Chaque plan en extérieur est parfaitement composé et éclairé, le cadrage permettant de prendre conscience de l’immensité des montagnes et de la petitesse des êtres humains. L’évolution du paysage en fonction de l’heure du jour, du climat et de la saison, font des montagnes un cadre vivant qui bien plus qu’un décor vient nourrir la relation des protagonistes. La montagne est également capitale pour le père de Pietro, qui semble ne trouver l’épanouissement dont il est privé en ville que lorsque l’été lui offre quelques jours de répit pour de longues balades en solitaire sur les sommets, pour lesquelles il est ravi que son garçon lui propose sa compagnie. Comme dans Beautiful boy, la relation entre père et fils est un des sujets majeurs du film, qui s’écrit à partir de l’entrée dans l’adolescence sur le mode de l’opposition, assez classiquement, avant que l’absence et la maturité ne permettent une forme de compréhension et de réconciliation. Entretemps, d’autres liens se sont créés, et s’il n’y a jamais de rivalité ouverte entre Bruno et Pietro, ceux-ci constituent comme les deux faces d’un Janus, l’un pouvant prendre au moins temporairement la place de l’autre en fonction de leurs choix ou de leurs humeurs. Et toute la beauté de cette relation vient peut-être du fait qu’à aucun moment l’un ou l’autre n’en fait le reproche à son ami, comme si, à l’image de la maison construite ensemble, tout ce qui appartenait à l’un devait aussi appartenir à l’autre.
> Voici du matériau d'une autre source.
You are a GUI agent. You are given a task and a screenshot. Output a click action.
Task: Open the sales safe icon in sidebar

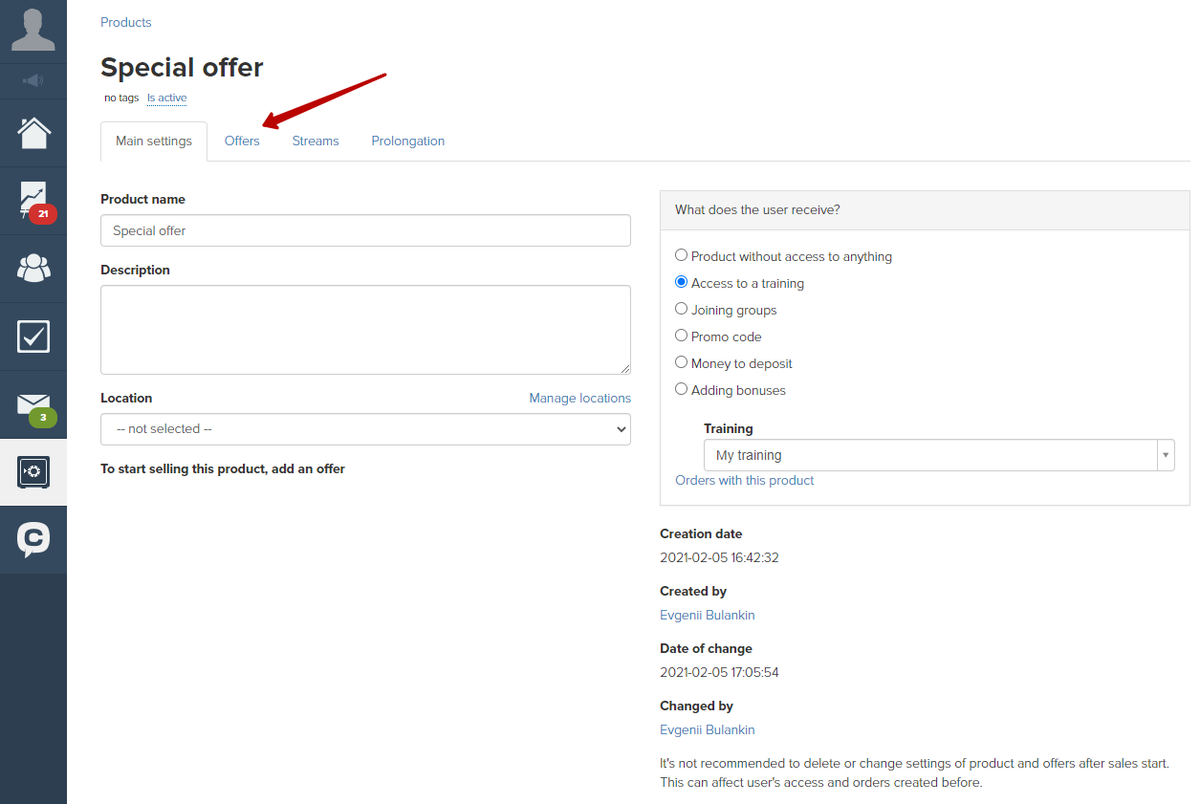point(33,472)
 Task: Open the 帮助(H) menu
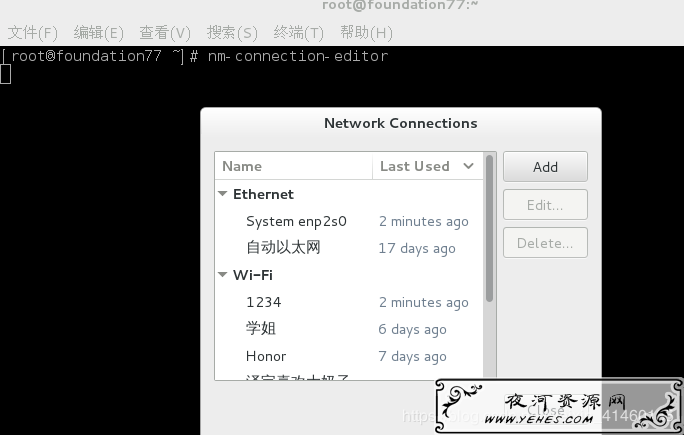366,33
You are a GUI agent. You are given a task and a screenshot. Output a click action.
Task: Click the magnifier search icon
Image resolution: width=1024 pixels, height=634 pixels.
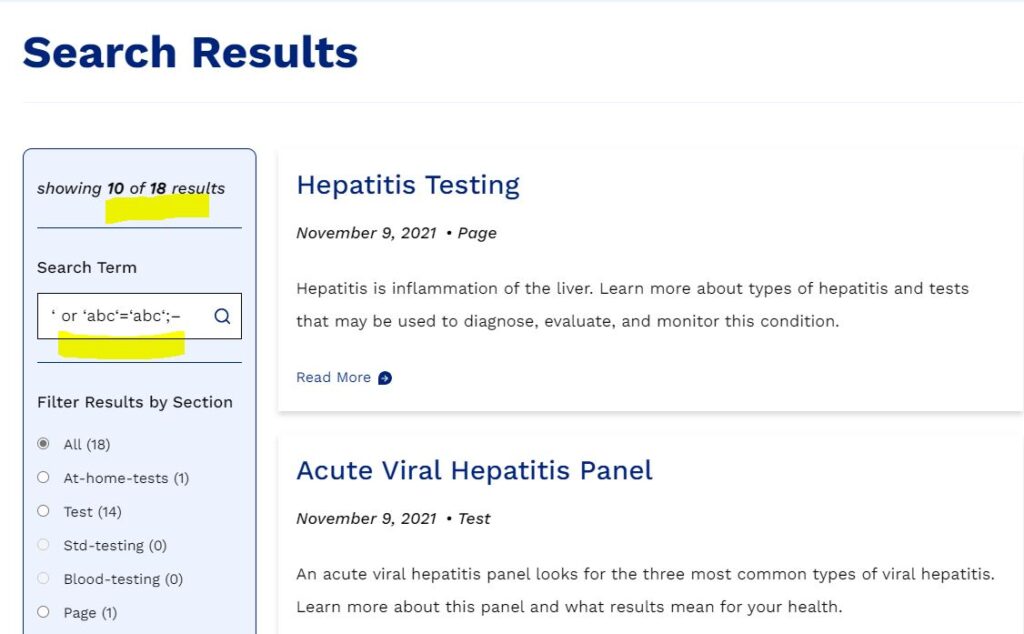[222, 316]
Pour composer ce duo amical à l’âge adulte, le binôme de cinéastes a fait appel à deux stars du cinéma italien, amis à la ville, Luca Marinelli et Alessandro Borghi, qui chacun naturellement se projetait plutôt dans le personnage de l’autre. Les deux font pourtant merveille ainsi distribués, Bruno dégageant une forme de stabilité terrienne et concrète, que les nécessités capitalistes viennent  mettre en danger, Pietro portant en lui une quête jamais assouvie qui le pousse au départ et à l’écriture. En prenant tout le temps pour développer ses personnages et déployer leur amitié dans la durée, en la confrontant aux choix intimes et professionnels de chacun, Les Huit montagnes fait de l’aventure que représente une relation humaine forte une histoire épique pleine de souffle où chaque détail laisse une empreinte. Moins radicalement déchirant que les précédents films de Félix van Groeningen, celui-ci a pour lui plus de lumière et une douleur contenue et digne qui n’a pas besoin de torrents de larmes pour laisser sa marque au cœur.